§ Aim of the task:
Please keep to the lines below from the one with "The image size is (1021, 766)." through the one with "Task: Click the inline n code after Given", and restate them word for word, ends included.

§ The records:
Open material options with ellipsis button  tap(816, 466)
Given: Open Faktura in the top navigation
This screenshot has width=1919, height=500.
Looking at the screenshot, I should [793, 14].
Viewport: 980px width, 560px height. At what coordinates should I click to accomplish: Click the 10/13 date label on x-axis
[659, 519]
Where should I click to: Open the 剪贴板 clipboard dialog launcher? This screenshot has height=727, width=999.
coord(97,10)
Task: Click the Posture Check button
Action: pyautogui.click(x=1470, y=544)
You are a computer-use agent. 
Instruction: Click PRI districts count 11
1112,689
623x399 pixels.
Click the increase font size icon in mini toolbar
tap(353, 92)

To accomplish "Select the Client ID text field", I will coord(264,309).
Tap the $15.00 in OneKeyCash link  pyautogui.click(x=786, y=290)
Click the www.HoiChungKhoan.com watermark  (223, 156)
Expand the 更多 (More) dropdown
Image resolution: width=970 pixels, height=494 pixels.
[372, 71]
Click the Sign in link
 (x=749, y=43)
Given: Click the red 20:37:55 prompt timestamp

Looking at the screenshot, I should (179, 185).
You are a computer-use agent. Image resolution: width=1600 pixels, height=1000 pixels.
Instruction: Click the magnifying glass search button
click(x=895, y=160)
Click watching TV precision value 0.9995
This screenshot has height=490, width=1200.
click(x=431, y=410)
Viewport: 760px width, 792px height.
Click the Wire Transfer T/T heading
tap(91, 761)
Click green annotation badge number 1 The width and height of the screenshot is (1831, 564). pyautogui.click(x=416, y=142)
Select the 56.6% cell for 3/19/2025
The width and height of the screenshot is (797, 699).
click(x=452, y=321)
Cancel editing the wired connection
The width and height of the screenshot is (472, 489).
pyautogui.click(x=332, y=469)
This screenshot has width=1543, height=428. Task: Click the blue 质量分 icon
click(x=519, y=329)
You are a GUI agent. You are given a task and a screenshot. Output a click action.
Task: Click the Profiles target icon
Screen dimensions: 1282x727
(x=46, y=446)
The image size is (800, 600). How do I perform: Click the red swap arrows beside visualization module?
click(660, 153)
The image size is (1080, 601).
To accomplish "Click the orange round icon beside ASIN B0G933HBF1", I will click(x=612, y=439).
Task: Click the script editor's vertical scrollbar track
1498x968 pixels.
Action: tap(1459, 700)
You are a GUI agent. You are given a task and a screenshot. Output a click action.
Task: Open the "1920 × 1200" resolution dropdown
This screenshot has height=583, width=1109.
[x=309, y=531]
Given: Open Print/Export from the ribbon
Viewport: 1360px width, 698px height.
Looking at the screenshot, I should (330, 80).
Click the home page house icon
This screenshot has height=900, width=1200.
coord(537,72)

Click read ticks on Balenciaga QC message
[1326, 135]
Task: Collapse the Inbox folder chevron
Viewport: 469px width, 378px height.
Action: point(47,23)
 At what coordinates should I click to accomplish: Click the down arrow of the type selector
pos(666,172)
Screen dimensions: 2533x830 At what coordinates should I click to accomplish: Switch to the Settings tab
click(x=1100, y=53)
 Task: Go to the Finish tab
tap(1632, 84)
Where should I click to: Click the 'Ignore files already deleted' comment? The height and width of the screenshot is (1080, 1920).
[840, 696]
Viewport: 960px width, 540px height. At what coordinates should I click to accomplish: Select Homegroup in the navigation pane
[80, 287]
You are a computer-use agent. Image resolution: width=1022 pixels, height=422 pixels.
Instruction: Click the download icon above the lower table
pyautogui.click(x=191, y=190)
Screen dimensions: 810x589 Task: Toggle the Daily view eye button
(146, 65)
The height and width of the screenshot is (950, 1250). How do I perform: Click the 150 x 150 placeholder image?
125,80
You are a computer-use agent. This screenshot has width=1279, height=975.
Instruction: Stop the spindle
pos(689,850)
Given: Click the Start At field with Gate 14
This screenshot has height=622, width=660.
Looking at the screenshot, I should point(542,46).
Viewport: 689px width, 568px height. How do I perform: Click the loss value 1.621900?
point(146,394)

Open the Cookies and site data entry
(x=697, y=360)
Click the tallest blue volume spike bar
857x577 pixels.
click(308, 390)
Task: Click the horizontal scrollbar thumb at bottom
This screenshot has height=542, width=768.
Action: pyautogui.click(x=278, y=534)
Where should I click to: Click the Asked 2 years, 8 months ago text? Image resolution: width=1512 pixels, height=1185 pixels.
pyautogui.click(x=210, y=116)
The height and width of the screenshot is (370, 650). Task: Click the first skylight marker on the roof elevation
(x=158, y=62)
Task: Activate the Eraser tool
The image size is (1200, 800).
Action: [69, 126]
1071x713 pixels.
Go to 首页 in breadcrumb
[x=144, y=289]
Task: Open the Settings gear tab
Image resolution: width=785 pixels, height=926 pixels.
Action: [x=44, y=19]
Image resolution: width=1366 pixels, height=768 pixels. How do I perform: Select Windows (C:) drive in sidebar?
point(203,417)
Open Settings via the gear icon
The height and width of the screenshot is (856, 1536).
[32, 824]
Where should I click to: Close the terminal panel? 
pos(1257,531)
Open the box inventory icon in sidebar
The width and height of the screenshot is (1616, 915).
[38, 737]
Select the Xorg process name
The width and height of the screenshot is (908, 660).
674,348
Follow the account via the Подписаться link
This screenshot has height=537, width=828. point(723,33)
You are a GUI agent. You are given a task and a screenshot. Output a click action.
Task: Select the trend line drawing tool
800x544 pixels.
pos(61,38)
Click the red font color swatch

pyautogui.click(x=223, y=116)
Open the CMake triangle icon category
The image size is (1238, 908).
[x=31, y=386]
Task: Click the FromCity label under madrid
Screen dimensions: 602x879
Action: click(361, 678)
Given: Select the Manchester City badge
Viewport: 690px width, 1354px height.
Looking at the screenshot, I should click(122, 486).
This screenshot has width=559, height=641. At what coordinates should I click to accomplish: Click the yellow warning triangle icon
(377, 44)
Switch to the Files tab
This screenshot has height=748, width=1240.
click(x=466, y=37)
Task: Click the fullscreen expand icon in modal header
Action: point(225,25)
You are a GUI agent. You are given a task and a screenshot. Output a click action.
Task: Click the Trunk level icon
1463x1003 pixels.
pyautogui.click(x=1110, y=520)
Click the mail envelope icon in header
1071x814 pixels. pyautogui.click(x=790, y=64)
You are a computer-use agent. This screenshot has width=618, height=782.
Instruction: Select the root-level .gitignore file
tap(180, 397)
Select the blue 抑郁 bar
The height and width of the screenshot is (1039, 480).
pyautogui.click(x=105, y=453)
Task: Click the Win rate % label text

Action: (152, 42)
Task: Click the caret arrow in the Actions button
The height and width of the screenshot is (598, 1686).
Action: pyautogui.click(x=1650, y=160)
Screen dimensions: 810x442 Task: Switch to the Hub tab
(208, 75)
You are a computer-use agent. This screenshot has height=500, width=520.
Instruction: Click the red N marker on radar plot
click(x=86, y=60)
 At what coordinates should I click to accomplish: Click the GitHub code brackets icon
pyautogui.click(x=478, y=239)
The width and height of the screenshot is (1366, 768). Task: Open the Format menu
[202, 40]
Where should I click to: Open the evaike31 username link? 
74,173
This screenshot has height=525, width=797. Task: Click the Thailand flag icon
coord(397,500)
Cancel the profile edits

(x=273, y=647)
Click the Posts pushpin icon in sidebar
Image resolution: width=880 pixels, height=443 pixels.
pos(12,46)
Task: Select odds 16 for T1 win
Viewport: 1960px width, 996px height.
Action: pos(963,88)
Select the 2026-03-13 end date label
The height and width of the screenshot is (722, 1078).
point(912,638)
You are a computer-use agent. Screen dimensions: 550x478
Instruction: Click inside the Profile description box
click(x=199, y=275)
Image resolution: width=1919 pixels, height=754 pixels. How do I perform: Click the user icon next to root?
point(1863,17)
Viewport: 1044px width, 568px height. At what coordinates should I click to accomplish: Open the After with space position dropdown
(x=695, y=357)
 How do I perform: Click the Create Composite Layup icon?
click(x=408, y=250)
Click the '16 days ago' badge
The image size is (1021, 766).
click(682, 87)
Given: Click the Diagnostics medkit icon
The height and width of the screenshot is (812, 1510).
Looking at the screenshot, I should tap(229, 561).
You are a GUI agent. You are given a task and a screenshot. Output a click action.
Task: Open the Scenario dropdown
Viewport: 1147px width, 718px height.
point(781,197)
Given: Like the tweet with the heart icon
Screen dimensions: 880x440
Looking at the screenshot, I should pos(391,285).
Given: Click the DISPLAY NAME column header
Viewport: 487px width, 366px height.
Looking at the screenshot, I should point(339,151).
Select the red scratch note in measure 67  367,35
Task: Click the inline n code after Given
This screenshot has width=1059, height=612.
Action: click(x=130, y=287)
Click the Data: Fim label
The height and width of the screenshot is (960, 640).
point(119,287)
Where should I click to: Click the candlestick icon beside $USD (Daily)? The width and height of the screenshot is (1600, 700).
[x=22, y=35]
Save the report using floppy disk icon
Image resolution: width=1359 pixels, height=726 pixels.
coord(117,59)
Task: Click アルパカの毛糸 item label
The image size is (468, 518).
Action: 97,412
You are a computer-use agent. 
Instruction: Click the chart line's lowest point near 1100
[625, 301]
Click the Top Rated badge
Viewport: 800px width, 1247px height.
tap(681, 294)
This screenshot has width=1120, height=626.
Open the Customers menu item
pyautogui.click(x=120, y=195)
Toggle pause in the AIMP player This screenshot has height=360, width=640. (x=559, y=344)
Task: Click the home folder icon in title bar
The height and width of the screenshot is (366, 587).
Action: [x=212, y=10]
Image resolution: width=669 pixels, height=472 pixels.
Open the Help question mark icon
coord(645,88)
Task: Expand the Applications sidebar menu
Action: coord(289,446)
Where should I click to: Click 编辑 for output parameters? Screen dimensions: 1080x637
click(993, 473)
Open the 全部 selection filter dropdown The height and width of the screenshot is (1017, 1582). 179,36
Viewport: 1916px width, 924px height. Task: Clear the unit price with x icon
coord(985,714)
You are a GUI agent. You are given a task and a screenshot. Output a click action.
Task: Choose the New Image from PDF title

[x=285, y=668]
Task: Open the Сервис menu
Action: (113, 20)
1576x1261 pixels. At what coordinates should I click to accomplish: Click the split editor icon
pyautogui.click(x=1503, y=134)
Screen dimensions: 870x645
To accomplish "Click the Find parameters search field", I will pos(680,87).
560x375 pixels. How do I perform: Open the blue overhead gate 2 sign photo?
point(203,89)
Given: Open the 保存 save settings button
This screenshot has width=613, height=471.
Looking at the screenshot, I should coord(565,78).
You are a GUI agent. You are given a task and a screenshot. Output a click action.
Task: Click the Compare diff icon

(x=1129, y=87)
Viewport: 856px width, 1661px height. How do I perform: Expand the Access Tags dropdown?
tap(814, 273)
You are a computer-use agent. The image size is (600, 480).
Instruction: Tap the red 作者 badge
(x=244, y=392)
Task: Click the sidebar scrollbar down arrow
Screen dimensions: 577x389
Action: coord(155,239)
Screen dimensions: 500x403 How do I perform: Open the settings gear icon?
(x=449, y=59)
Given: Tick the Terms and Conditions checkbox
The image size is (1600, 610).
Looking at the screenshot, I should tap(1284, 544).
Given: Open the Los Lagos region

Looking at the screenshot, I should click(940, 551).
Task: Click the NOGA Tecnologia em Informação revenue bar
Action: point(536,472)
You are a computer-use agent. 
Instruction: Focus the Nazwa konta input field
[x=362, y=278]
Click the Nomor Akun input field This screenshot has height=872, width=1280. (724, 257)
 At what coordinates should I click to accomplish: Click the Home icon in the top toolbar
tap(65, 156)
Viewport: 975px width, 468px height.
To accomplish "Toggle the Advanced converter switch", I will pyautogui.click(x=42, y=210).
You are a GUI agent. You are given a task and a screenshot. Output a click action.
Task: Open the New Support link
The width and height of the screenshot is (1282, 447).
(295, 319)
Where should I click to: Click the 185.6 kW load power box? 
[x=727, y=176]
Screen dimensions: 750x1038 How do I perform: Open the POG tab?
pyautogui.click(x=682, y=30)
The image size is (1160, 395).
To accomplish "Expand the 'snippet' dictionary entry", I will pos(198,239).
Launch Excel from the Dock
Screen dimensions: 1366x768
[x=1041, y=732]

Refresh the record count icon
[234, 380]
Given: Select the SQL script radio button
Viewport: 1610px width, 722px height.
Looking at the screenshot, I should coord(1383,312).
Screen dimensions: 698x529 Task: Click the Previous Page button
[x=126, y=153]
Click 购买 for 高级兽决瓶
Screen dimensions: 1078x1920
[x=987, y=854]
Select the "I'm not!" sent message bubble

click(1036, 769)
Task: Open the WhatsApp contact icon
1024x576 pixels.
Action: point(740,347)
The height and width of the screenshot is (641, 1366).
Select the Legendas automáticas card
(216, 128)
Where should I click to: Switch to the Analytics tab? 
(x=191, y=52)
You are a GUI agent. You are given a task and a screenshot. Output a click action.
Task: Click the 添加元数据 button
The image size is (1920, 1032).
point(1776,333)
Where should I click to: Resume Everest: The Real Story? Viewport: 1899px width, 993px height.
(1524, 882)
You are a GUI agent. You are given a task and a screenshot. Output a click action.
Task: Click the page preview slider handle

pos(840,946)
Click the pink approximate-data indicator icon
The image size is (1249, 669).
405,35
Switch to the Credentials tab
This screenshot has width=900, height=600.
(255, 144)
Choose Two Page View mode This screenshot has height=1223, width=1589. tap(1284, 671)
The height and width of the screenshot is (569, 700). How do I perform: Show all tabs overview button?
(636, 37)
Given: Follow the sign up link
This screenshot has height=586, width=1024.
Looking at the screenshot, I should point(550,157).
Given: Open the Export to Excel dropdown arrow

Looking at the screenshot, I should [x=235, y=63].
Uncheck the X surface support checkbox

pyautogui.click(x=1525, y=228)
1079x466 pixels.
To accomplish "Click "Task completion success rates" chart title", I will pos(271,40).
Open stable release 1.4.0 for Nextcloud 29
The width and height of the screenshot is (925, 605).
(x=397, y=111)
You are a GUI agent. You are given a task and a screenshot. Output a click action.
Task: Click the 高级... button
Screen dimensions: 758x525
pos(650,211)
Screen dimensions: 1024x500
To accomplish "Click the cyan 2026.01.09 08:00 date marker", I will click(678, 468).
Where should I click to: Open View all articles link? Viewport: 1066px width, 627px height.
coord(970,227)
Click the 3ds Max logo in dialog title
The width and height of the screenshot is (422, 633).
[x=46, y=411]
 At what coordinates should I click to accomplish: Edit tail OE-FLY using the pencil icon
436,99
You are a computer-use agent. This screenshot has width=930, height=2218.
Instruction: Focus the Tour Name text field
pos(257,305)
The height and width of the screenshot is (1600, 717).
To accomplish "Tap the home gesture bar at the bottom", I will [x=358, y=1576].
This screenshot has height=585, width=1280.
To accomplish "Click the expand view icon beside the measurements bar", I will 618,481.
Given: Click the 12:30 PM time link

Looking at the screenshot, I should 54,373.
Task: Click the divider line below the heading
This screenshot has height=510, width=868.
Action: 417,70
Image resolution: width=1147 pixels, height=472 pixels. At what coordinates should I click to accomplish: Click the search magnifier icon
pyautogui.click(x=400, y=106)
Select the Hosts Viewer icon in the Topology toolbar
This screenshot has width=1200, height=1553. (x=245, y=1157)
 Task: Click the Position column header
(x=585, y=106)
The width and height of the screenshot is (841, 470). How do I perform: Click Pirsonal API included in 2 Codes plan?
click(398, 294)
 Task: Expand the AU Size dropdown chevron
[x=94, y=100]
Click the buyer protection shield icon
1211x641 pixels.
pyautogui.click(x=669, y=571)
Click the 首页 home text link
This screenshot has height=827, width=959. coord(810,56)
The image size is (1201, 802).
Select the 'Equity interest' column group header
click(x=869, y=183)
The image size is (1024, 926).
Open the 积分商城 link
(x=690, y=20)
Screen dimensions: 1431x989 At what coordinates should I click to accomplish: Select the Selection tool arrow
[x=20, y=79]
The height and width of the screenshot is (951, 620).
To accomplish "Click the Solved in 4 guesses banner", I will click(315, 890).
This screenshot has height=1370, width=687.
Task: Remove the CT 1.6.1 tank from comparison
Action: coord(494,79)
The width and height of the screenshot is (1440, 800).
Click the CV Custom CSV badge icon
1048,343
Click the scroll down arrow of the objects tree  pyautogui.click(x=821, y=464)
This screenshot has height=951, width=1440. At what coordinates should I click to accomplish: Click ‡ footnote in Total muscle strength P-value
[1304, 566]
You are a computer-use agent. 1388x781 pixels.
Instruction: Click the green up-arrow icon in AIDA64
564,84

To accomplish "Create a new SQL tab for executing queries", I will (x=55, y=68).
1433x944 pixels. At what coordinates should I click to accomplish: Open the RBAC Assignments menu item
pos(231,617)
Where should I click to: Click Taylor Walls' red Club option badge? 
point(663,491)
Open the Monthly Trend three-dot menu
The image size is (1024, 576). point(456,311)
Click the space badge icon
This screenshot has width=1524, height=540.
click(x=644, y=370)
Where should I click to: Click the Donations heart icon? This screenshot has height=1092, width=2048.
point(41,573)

§ Expected answer:
The image size is (1021, 766).
click(682, 87)
Given: Click the Diagnostics medkit icon
The height and width of the screenshot is (812, 1510).
Looking at the screenshot, I should tap(229, 561).
You are a GUI agent. You are given a task and a screenshot. Output a click action.
Task: Open the Scenario dropdown
Viewport: 1147px width, 718px height.
point(781,197)
Given: Like the tweet with the heart icon
Screen dimensions: 880x440
Looking at the screenshot, I should pos(391,285).
Given: Click the DISPLAY NAME column header
Viewport: 487px width, 366px height.
Looking at the screenshot, I should point(339,151).
Select the red scratch note in measure 67  367,35
Task: Click the inline n code after Given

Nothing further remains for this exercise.